DOCUMENT EXCERPT
Indian packaging solution provider Shriji Polymers (India) Limited (Shriji) has received an investment of 250 crores ($33.7 million) from Creador through its affiliate Sundara (Mauritius) Limited.
The deal sees Creador buying out existing domestic and international institutional investors in Shriji, giving the Malaysian private equity firm a significant minority stake in the company.
Shriji is a manufacturer of rigid plastic packaging for the regulated pharma industry. Its portfolio includes bottles, caps and specialty products for global generic pharma players. The company has a production capacity of 2 million containers and 3 million closures per day.
It has manufacturing facilities across India, the US, and China.
The new investment is expected to further boost the growth of the company.
“Partnership with Creador provides us a significant opportunity to accelerate our growth plans including adding new value-added products, continued focus on import substitution, expansion of geographic footprint and diversification of customer base”, Shriji co-founder and joint managing director Vishnu Jajoo said.
Creador managing partner Anand Narayan said the investment in Shriji will help the company provide a compelling portfolio of offerings and in diversifying across customers and geography.
Shriji now becomes the latest addition to Creador’s Indian portfolio companies. The list currently includes water storage and piping solutions provider Vectus Industries, pharmaceutical firm Corona Remedies, hospital chain Paras Healthcare and financial services company Ujjivan.
Based in Kuala Lumpur, Creador invests in companies across South and Southeast Asia. The firm has collected around $565 million for its fourth fund, Creador IV, exceeding its hard cap of $550 million, we had reported earlier.

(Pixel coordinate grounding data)
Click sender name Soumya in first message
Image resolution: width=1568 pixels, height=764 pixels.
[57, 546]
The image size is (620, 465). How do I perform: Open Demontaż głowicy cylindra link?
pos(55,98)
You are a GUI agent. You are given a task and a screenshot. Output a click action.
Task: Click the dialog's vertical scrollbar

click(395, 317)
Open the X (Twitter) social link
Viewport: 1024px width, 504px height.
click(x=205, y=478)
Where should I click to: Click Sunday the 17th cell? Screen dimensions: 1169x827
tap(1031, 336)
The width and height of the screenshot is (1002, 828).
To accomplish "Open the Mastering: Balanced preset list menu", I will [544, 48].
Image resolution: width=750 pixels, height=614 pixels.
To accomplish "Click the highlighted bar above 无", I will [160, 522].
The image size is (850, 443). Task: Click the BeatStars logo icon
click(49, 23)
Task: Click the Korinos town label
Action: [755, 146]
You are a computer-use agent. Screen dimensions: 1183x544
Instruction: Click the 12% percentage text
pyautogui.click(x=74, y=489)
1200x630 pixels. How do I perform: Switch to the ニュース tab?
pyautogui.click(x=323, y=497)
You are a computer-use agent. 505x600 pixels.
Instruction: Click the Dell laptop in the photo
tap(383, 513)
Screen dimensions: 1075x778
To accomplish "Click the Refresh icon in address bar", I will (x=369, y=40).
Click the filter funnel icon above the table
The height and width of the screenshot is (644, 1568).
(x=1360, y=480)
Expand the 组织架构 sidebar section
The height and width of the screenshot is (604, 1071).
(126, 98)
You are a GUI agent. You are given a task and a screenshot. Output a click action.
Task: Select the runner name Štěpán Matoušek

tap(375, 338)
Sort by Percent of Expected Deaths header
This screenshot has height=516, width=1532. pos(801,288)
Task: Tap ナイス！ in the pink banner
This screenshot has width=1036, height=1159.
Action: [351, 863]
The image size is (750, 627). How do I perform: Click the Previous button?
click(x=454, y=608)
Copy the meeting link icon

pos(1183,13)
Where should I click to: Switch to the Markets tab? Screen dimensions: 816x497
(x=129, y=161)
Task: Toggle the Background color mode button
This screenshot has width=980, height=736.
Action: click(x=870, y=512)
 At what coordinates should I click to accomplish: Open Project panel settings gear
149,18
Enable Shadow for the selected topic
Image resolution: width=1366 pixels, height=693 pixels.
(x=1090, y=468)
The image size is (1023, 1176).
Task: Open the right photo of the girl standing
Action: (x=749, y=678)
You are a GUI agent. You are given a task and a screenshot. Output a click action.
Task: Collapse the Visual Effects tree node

REQUIRED TASKS
• A. Write out the part of the Shriji investment article starting with "Shriji is a" and going on through "closures per day.".
• B. State whether each statement agrees with the Shriji investment article, answering yes or no and quoting the deciding words: (i) Creador made the investment in Shriji through its affiliate Sundara (Mauritius) Limited. (ii) Shriji has manufacturing facilities in India, the US, and Germany. (iii) Creador collected more for its fourth fund than the fund's hard cap.
The lines have no connection to the Shriji investment article.

TASK-BY-TASK RESULTS
• A.
Shriji is a manufacturer of rigid plastic packaging for the regulated pharma industry. Its portfolio includes bottles, caps and specialty products for global generic pharma players. The company has a production capacity of 2 million containers and 3 million closures per day.

• B.
(i) Yes: "from Creador through its affiliate Sundara (Mauritius) Limited"
(ii) No: "It has manufacturing facilities across India, the US, and China."
(iii) Yes: "exceeding its hard cap of $550 million"